Another CSPRNG( os.urandom() + cutoff + int.from_bytes()) is considered if its faster than secrets.randbits()

I've run the brench mark wieh pyperf. It seems like os.urandom() might be faster.

    from os import urandom
    return int.from_bytes(urandom(2), 'big') & 0x3fff

so to sum up, may we use os.urandom() instead of random.getrandbits() in clock_seq and notes generations, and make clearer security clarifications in doc of UUIDv8? @picnixz

Hackers can predict the next UUID if they got 624*32 random bits generated from the previous UUIDs (1427 UUIDs will be enough).

To be precise, I should have said that this is assuming that the UUIDs are generated sequentially and that the underlying MT-19937 state is not touched in between, so it's a bit more complex.

so to sum up, may we use os.urandom() instead of random.getrandbits() in clock_seq and notes generations

I think I saw the benchmarks results somewhere. Can you post them in full as well? (I think you edited your message).

I'll treat this as a bugfix but not a security bug fix as it's not critical enough IMO.

so to sum up, may we use os.urandom() instead of random.getrandbits() in clock_seq and notes generations

I think I saw the benchmarks results somewhere. Can you post them in full as well? (I think you edited your message).

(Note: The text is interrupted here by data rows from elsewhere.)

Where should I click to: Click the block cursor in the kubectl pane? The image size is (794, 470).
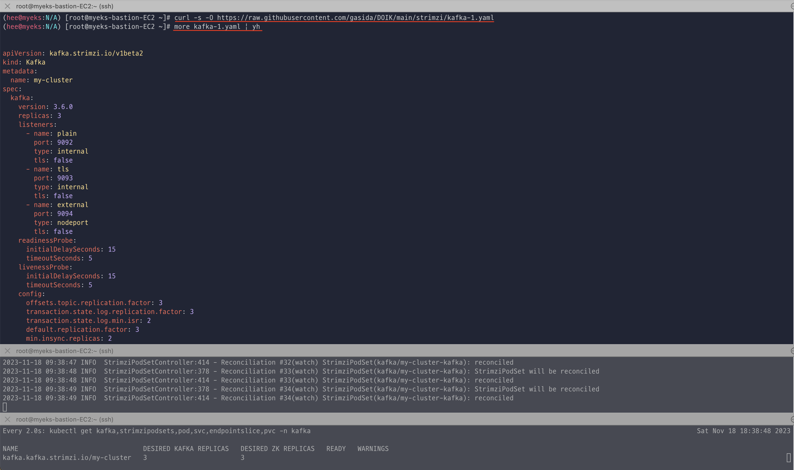(x=788, y=457)
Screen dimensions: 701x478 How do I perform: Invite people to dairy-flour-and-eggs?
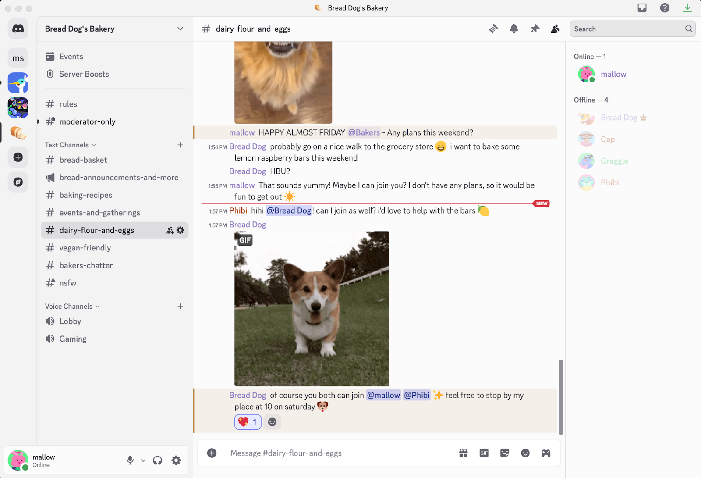point(169,230)
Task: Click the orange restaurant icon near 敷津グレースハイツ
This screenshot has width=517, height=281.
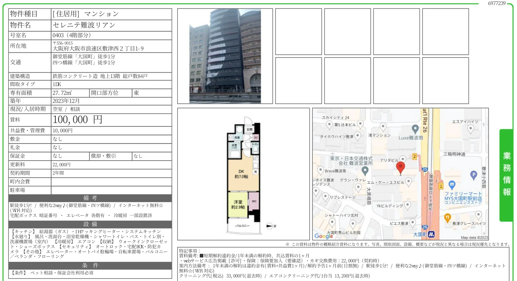Action: (447, 217)
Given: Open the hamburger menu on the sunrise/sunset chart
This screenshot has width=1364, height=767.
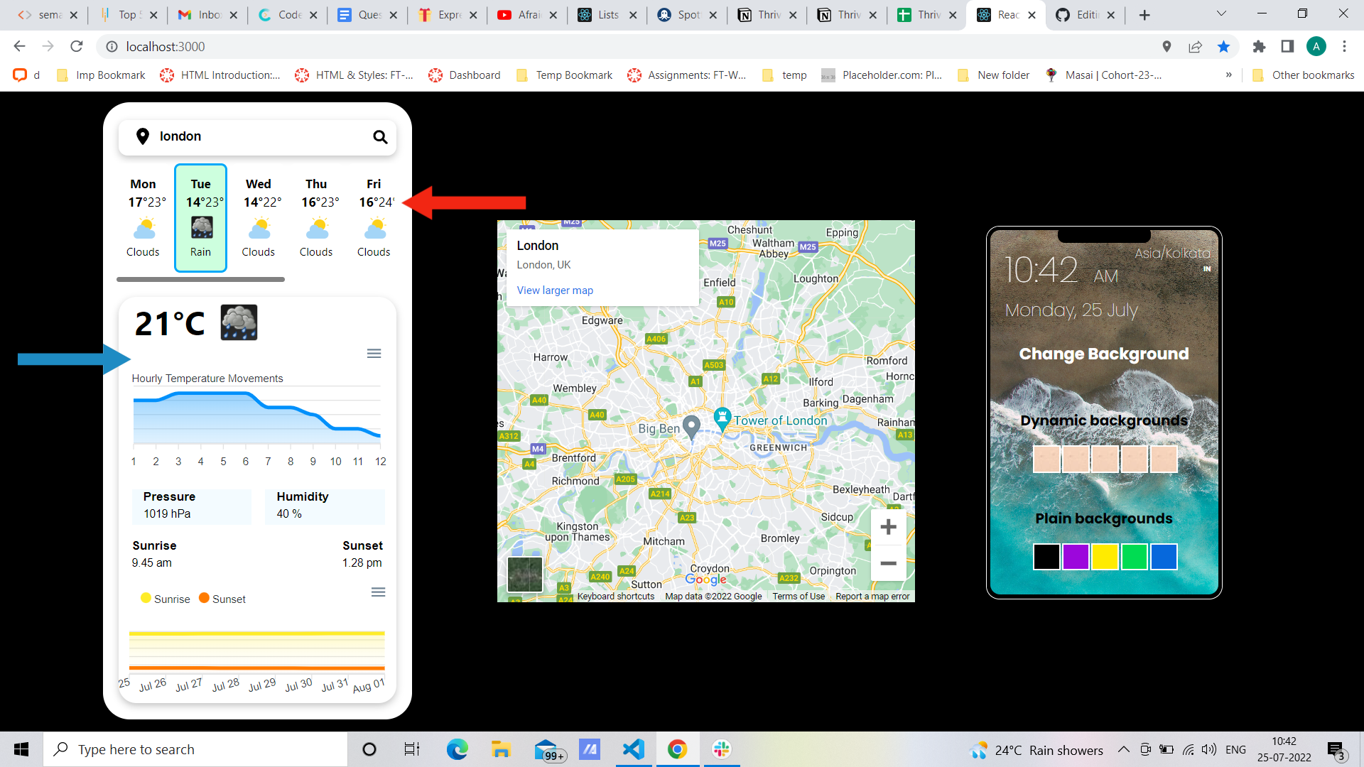Looking at the screenshot, I should coord(379,591).
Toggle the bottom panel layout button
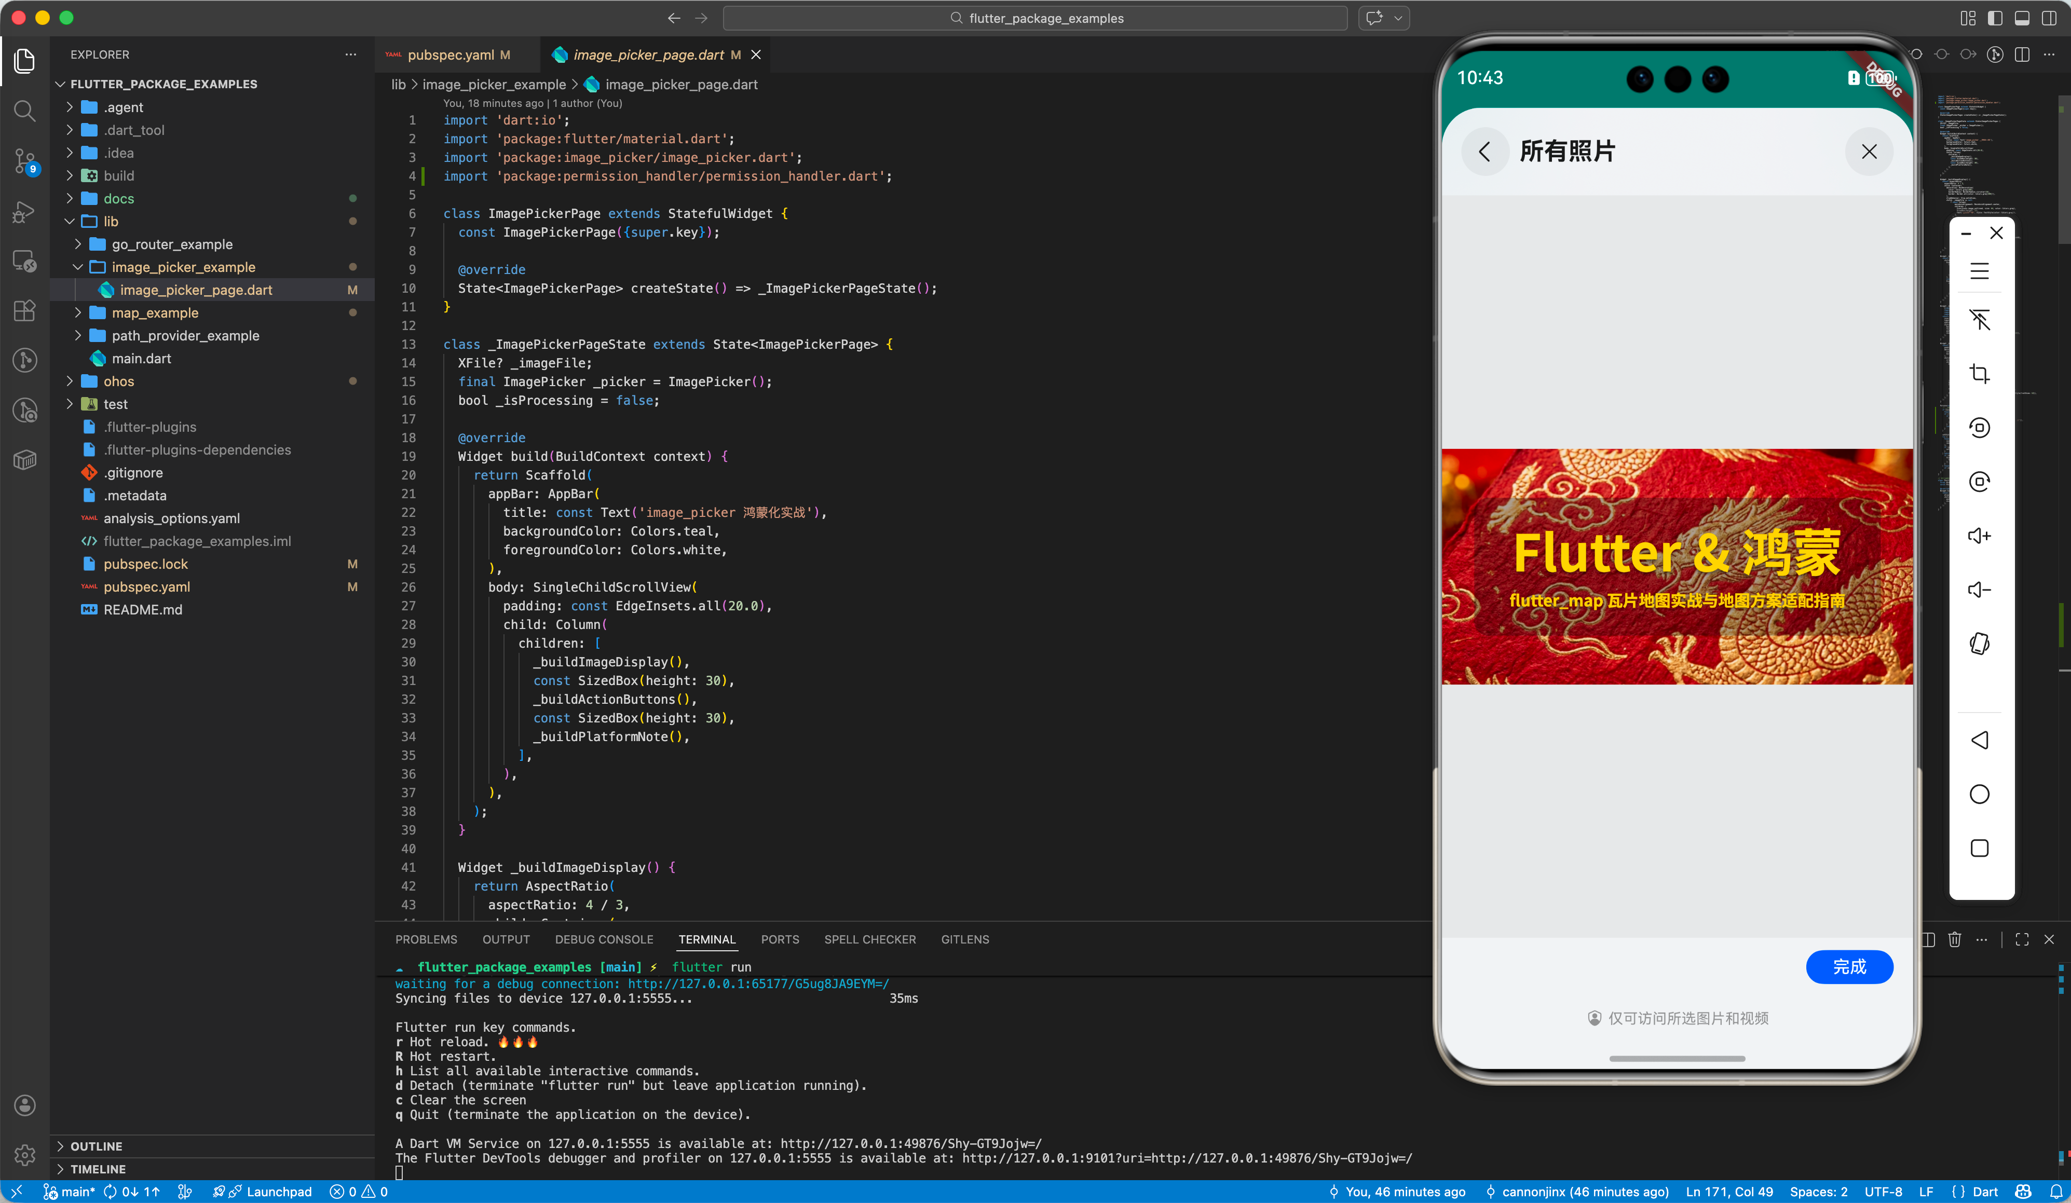This screenshot has width=2071, height=1203. pos(2023,18)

os.urandom(): Mean +- std dev: 205 ns +- 6 ns
random.getrandbits(): Mean +- std dev: 105 ns +- 5 ns
secrets.randbits(): Mean +- std dev: 17.6 us +- 2.3 us

pyperf on python 3.9

benchmark_UUID.json

Hackers can predict the next UUID if they got 624*32 random bits generated from the previous UUIDs (1427 UUIDs will be enough).

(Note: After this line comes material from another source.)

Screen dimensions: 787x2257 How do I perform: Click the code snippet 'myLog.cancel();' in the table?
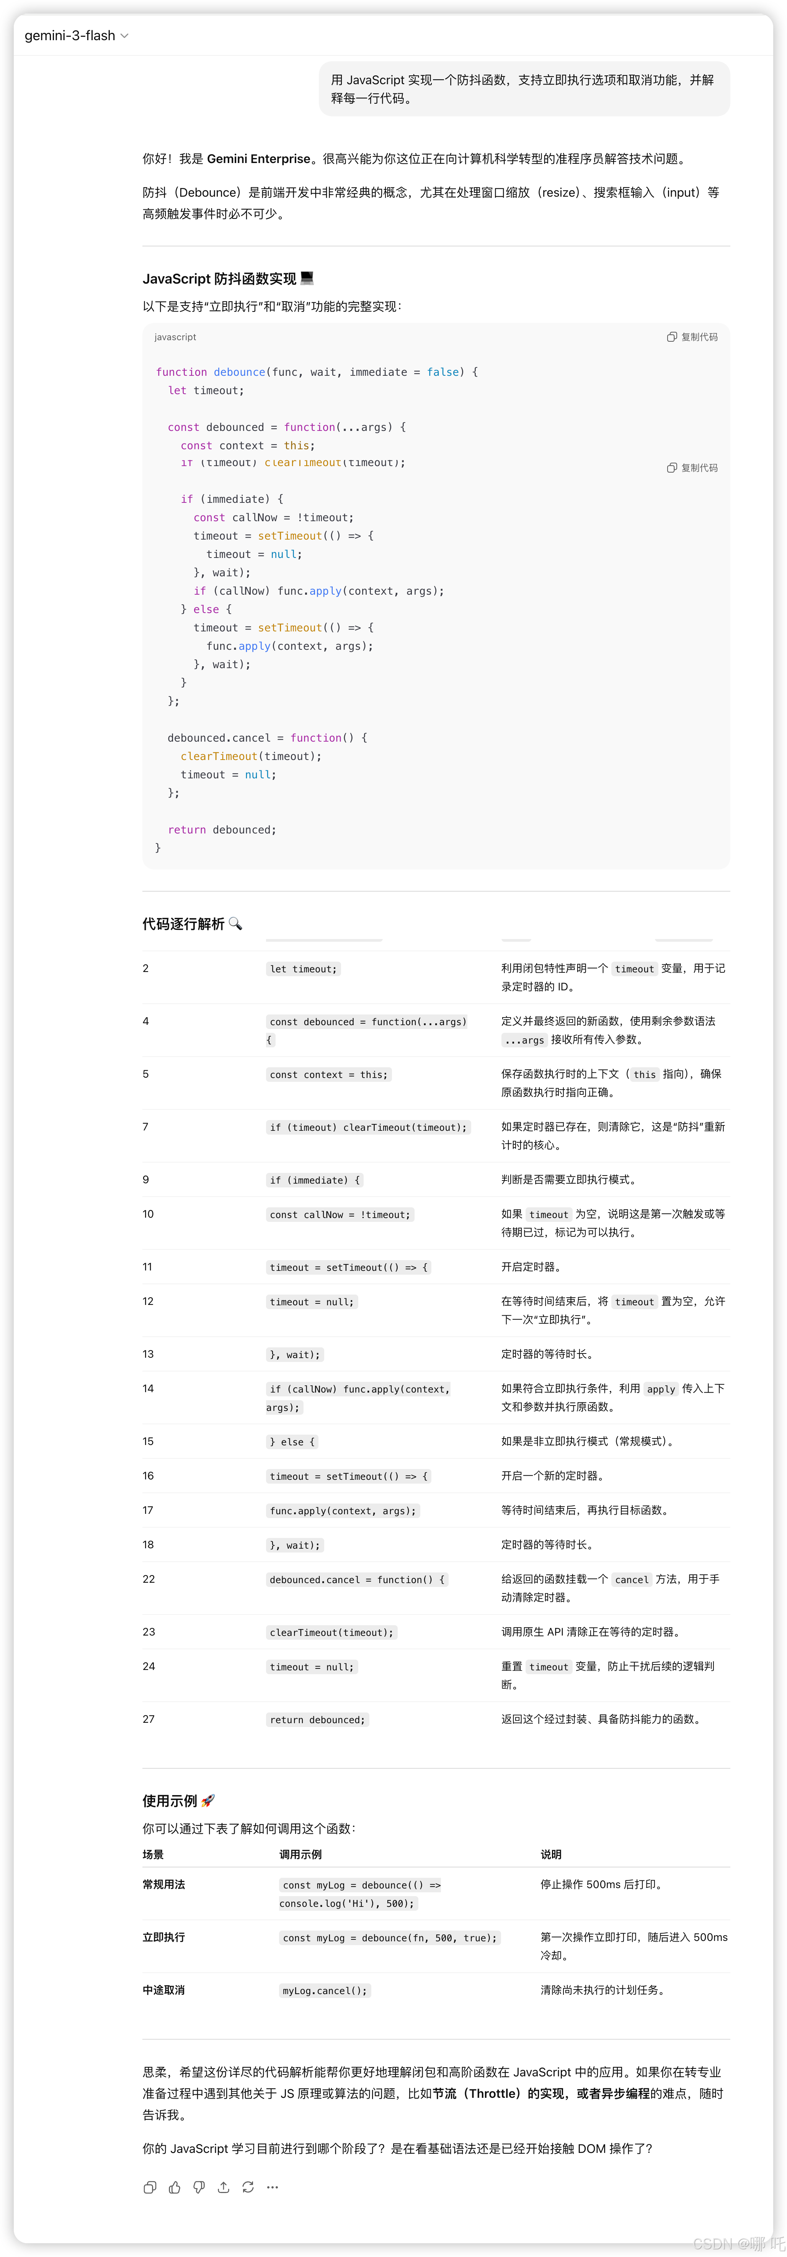(324, 1990)
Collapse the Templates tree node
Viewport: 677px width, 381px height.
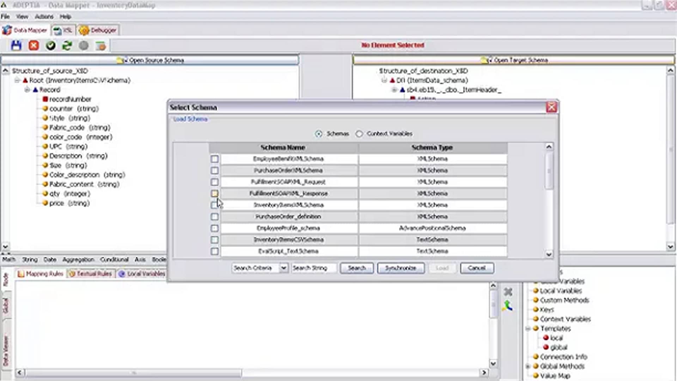(528, 329)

To be precise, I should have said that this is assuming that the UUIDs are generated sequentially and that the underlying MT-19937 state is not touched in between, so it's a bit more complex.

You're right. And there are also secruity warnings of uuid1() and uuid6() in docs. So its just not a serious problem.

pyperf on python 3.9

Can you test using the latest main branch instead of Python 3.9? TiA

I've done the benchmarks on my side and they are different:

$ ./python -m pyperf timeit -s "import random" "random.getrandbits(14)"
Mean +- std dev: 14.0 ns +- 0.3 ns

$ ./python -m pyperf timeit -s "import os" "int.from_bytes(os.urandom(2)) & 0x3fff"
Mean +- std dev: 555 ns +- 5 ns

$ ./python -m pyperf timeit -s "import secrets" "secrets.randbits(14)"
Mean +- std dev: 599 ns +- 5 ns

So we're still losing quite a lot of speed.

This is a very huge drop of performance. We're 25x times slower now. Since the node ID is cached, I think we can live with a CSPRNG. However resampling the clock sequence every time is too much of a performance loss, so we won't use it. However, we can add a note.

I've done the benchmarks on my side and they are different:

$ ./python -m pyperf timeit -s "import random" "random.getrandbits(14)"
Mean +- std dev: 14.0 ns +- 0.3 ns

$ ./python -m pyperf timeit -s "import os" "int.from_bytes(os.urandom(2)) & 0x3fff"
Mean +- std dev: 555 ns +- 5 ns

$ ./python -m pyperf timeit -s "import secrets" "secrets.randbits(14)"
Mean +- std dev: 599 ns +- 5 ns
So we're still losing quite a lot of speed.

My benchmark on 3.13:

os.urandom(): Mean +- std dev: 183 ns +- 7 ns
random.getrandbits(): Mean +- std dev: 75.0 ns +- 3.1 ns

Well yes, we are losing a quiet lot of speed

Correct. node ID is cached so even if its 25x slower we just need to generate it once.

So the new changes would be only in _random_getnode:

def _random_getnode():
	import secrets
	return secrets.randbits(48) | (1 << 40)

and some notes in docs?

Yes. But prefer using os.urandom instead of secrets. os is likely already imported (and 48 is already a multiple of 8 so it's easy)

Ok. I will post the final changes soon at the linked PR

For 3.13, I'll hold the backport because I need #134704, which I don't want to merge for a while (see #132901 (comment) for the rationale).